それから断続的に便意が来た。これは体のパイプ掃除だなと思う。3日間かけて、硬直したパイプを柔らかくし、4日目にどっと洗剤を流し込む。あとは体のメカニズムにより各場所でパイプ掃除が行われ、順次排出されてくる。パンチャカルマの特徴は単に宿便を流すだけではなく、こびり付いた油を取り除くらしい。それはどんな形で現れるのだろうか。

 

因みにインドのトイレには紙はない。

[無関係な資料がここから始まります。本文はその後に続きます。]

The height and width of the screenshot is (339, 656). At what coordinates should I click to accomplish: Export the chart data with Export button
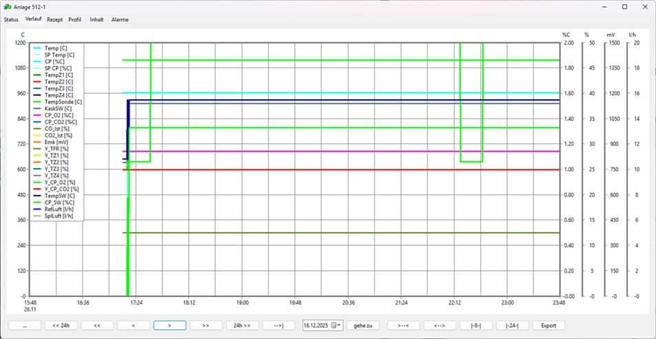coord(548,325)
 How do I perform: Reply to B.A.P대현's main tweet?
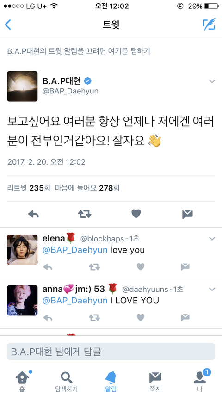pyautogui.click(x=33, y=214)
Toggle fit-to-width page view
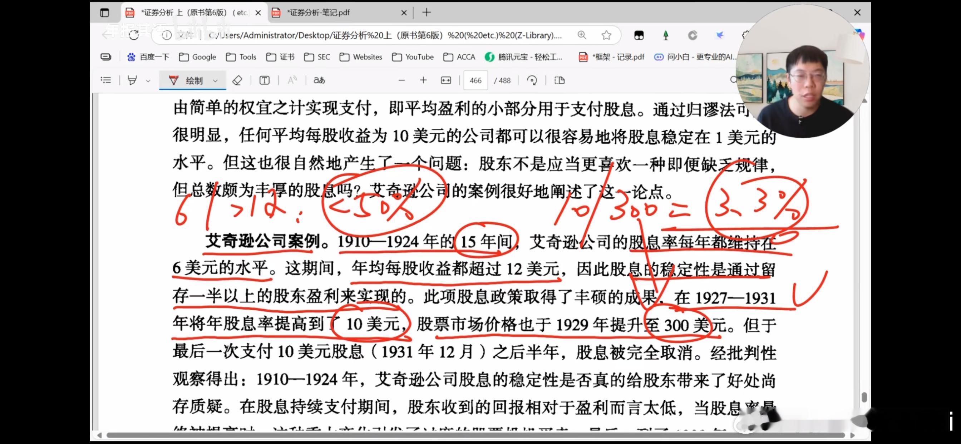The image size is (961, 444). click(x=446, y=80)
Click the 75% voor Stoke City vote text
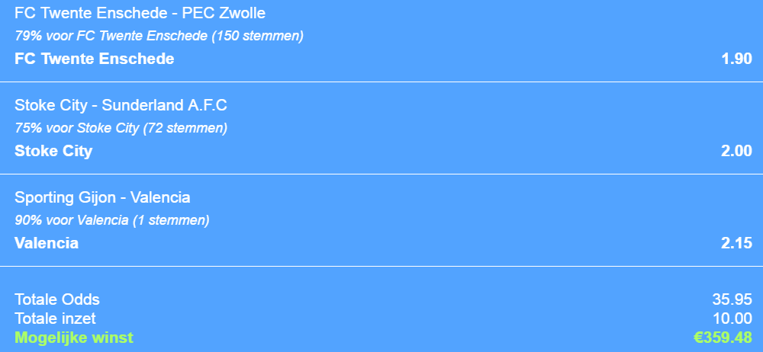763x352 pixels. click(121, 128)
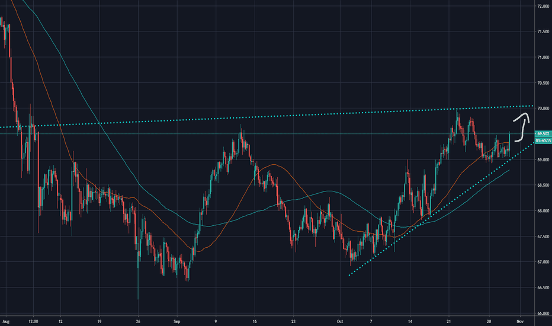Click the current price label 69.502
The height and width of the screenshot is (326, 552).
(543, 133)
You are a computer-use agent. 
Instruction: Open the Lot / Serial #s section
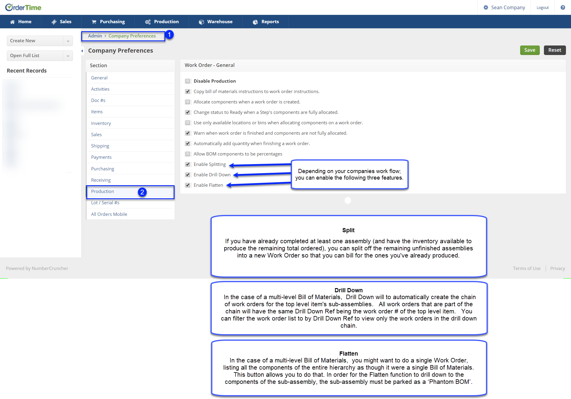(105, 203)
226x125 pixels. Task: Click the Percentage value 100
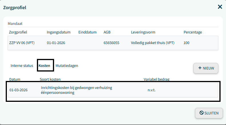pos(187,43)
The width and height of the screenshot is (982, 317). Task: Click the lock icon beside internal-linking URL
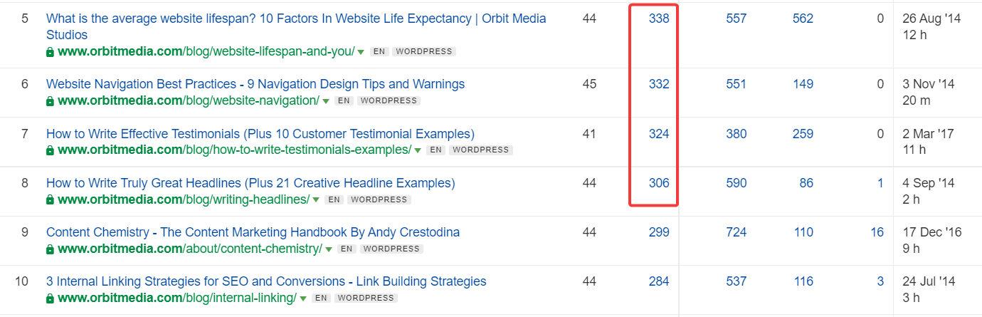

基本的に便器の横に付いているホースの先を押して水を出し、流す。これだと今回のように一日何回もお尻を拭く際、とても便利だ。痔にもならないだろう。まあ、日本では皆ウォシュレットに慣れているから、これは使い勝手が良いかもしれない。ただ濡れたお尻をどうするのか、永遠の謎ではある。

 

昼頃部屋のドアがノックされた。開けてみるとランチだと言って、コップ一杯の重湯が配られた。食べてみるとトウモロコシを使った汁のようなものである。正直あまり食べたくはなかったが、全て食べた。するとまた便意を催す。すごい勢いで出た。白湯も飲んだが、また出た。午前中で十分に出切ったと思っていたが、甘かった。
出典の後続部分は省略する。